* START Page text *

Earning and Learning with Varying Cost

2021-11-18 08:24:39

Topic: Earning and Learning with Varying Cost

Speaker: Associate Professor Guangwu LIU, City University of Hong Kong, China

Time and Date: 10:00, Nov. 24th, 2021

Platform: Tencent Meeting ID: 215-378-957

Speaker Profile:

Dr. Guangwu LIU, professor of the Department of Management Science, Business School of City University of Hong Kong, graduated from the Department of Mathematics of Tsinghua University in 2005, and received a doctorate in industrial engineering and logistics management from the Hong Kong University of Science and Technology in 2009. His research fields include Stochastic Simulation, Machine Learning, Business Analytics, Financial Engineering and Risk Management, etc. Professor LIU has published many papers in top and authoritative journals of management science and operational research, including Management Science, Operations Research, INFORMS Journal on Computing, Production and Operations Management, Naval Research Logistics, ACM Transactions on Modeling and Computer Simulation, etc. He is now the associate editor of Naval Research Logistics and Asia-Pacific Journal of Operational Research, and has been awarded the 2012 Outstanding Simulation Publication Award of INFORMS Simulation Society, and the Early Career Award of The Research Grants Council of Hong Kong.

* END Page text *
* START Information supplied *

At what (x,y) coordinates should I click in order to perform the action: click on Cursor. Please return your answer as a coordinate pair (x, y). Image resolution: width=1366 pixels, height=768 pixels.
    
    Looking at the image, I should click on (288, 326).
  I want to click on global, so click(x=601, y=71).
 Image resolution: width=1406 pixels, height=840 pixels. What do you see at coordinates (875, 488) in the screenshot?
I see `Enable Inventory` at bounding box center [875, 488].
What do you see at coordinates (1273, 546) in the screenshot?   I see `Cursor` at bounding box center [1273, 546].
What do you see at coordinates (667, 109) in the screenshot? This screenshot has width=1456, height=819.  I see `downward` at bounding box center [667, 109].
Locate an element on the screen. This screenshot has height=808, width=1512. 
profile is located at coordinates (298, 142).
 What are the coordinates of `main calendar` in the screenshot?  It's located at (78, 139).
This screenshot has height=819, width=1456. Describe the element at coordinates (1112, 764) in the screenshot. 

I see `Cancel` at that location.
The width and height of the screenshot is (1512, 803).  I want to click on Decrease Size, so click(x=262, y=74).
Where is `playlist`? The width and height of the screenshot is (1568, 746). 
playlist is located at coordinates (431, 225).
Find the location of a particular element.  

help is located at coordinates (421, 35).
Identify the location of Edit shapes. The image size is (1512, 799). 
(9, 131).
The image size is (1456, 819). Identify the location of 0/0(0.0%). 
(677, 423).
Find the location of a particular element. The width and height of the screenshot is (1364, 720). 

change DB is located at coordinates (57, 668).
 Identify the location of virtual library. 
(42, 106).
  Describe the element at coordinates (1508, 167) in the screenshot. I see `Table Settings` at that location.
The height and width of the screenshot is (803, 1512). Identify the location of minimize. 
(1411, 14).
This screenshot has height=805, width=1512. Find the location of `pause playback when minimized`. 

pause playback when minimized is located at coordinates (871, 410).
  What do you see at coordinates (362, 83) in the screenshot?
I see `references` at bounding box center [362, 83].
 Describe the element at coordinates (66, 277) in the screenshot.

* END Information supplied *

Carry the seminar announcement forward, beginning right after its final sentence. These lines are not needed.

Abstract:

We study a dynamic pricing problem where the observed cost in each selling period varies from period to period, and the demand function is unknown and only depends on the price. Motivated by the classical upper confidence bound (UCB) algorithm for the multi-armed bandit problem, we propose a UCB-Like policy to select the price. When the cost is a continuous random variable, as the cost varies, the profit of the optimal price can be arbitrarily close to that of the second-best price, making it very difficult to make the correct decision. In this situation, we show that the expected cumulative regret of our policy grows in the order of (log T)2. When the cost takes discrete values from a finite set and all prices are optimal for some costs, we show that the expected cumulative regret is upper bounded by a constant for any T. This result suggests that the suboptimal price will only be selected in a finite number of periods, and the trade-off between earning and learning vanishes and learning is no longer necessary beyond a certain period.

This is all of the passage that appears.